Blood sugar and BP control preserves cognitive function in type 1 diabetes: Lancet
USA: With aging, cognitive function declines in people with type 1 diabetes (T1D), show results from 32 years of follow-up of the DCCT and EDIC Study.
"The association of blood sugar and blood pressure levels with cognitive decline suggests that their better management might be helpful for preserving cognitive function," the researchers wrote in The Lancet Diabetes & Endocrinology.
People with type 1 diabetes are living longer with advances in the treatment but there is not much information on the effect of T1D on cognitive ability as they become older adults. To fill this knowledge gap, Prof Alan M Jacobson, NYU Long Island School of Medicine, Mineola, NY, USA, and colleagues followed people with type 1 diabetes to identify risk factors for cognitive decline as they age.
The study included 1051 participants with type 1 diabetes enrolled in the Diabetes Control and Complications Trial (DCCT) and its follow-up Epidemiology of Diabetes Interventions and Complications (EDIC) study. They were assessed for cognitive parameters at baseline (median age 27 years) and 2, 5, 18, and 32 years later (median age 59).
The researchers repeatedly assessed HbA1c levels, frequency of severe hypoglycemia, non-glycemic risk factors such as elevated blood pressure, and microvascular and macrovascular complications. They also assessed the effects of these on measures of memory and psychomotor and mental efficiency.

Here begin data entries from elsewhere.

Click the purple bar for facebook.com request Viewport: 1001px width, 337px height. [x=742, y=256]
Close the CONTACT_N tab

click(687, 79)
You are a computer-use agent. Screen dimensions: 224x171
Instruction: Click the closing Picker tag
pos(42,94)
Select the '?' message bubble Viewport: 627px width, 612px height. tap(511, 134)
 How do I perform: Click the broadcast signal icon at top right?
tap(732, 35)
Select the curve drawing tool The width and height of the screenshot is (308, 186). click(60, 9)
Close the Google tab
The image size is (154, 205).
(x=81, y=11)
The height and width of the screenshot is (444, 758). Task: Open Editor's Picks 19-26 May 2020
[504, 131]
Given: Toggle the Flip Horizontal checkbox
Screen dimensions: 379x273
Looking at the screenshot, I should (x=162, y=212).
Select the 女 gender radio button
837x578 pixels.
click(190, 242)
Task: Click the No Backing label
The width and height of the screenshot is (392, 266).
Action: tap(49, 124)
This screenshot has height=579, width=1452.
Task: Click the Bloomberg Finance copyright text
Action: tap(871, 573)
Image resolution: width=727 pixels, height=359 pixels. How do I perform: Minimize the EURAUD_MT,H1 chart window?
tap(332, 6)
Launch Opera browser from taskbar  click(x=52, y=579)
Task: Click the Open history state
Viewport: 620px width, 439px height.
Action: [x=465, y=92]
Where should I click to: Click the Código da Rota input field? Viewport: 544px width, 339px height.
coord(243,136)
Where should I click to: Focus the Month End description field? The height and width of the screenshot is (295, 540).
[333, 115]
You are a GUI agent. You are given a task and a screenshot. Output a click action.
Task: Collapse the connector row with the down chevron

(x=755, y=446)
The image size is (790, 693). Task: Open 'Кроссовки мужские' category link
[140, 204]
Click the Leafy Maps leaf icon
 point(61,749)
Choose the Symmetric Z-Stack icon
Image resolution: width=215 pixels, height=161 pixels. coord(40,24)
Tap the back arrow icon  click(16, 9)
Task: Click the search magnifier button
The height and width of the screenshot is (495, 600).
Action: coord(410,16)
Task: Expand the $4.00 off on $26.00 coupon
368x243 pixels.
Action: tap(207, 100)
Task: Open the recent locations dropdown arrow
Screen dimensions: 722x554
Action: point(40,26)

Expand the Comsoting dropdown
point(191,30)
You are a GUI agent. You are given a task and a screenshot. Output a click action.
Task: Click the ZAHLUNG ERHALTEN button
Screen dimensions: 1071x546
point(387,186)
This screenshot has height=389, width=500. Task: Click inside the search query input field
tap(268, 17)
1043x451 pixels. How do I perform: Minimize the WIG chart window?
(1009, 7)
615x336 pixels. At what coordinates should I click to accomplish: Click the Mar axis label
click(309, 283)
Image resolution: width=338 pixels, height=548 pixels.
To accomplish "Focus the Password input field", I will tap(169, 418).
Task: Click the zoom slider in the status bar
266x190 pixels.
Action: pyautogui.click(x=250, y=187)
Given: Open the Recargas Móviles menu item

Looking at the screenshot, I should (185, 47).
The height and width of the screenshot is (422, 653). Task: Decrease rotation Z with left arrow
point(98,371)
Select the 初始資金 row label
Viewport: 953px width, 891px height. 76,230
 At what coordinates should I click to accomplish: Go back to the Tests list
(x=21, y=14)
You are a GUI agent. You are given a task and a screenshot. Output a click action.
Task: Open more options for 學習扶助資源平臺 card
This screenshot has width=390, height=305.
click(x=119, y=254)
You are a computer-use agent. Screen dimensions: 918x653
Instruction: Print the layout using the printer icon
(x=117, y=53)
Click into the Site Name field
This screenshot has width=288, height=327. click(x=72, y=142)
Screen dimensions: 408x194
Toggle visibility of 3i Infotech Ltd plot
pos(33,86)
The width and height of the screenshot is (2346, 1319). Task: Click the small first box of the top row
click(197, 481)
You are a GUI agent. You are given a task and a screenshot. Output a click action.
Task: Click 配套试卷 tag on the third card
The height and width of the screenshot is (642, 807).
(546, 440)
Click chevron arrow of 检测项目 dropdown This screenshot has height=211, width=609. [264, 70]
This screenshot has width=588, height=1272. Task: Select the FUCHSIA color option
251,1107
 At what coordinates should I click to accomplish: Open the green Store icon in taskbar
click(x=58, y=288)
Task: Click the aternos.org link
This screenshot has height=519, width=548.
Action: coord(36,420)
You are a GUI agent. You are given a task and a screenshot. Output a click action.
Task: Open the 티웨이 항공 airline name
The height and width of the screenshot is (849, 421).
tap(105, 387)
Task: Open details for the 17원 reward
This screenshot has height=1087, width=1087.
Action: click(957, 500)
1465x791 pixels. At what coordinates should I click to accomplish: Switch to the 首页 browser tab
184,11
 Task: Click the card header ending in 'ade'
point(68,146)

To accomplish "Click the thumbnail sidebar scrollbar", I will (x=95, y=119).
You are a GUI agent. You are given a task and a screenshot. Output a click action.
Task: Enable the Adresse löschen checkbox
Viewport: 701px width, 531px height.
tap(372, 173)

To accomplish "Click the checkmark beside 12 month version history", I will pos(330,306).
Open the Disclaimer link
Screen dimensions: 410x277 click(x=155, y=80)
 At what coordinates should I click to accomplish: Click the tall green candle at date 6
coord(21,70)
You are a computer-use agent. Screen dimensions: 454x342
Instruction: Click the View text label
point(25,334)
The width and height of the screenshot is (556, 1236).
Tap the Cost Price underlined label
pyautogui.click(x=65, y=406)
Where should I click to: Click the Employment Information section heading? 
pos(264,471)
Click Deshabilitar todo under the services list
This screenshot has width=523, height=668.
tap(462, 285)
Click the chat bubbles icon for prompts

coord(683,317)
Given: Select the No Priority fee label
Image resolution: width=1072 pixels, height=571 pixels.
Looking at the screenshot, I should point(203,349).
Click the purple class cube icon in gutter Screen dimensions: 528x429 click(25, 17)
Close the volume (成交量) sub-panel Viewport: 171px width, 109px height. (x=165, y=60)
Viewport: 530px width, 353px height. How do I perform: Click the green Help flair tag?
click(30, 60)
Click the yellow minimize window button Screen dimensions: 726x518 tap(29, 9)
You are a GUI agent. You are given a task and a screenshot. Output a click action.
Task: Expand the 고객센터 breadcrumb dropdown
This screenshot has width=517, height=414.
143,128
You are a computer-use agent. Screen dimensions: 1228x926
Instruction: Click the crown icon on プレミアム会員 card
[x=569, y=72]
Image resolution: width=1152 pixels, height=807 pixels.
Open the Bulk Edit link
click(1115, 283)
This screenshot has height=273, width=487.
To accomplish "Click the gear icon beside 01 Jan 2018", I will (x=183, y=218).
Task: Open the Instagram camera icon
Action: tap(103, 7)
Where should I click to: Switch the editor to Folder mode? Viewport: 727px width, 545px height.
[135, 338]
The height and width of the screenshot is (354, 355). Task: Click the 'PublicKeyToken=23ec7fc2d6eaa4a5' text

Key findings of the study include:
· Over 32 years of follow-up, the researchers found substantive declines in memory and psychomotor and mental efficiency.
· Between 18 and 32 years of follow-up, the decline in psychomotor and mental efficiency was five times larger than the change from baseline to year 18.
· Independent of the other risk factors and comorbidities, exposure to higher HbA1c levels, more episodes of severe hypoglycaemia, and elevated systolic blood pressure were associated with greater decrements in psychomotor and mental efficiency that was most notable by year 32.
· The combined effect of the presence of these three risk factors is the equivalent to an additional 9·4 years of age.
"Our findings show that cognitive function declines with ageing in type 1 diabetes," concluded the authors. "The association of glycaemia and blood pressure levels with cognitive decline suggests that better management might preserve cognitive function."
The study titled, "Cognitive performance declines in older adults with type 1 diabetes: results from 32 years of follow-up in the DCCT and EDIC Study" is published in the journal Lancet Diabetes & Endocrinology.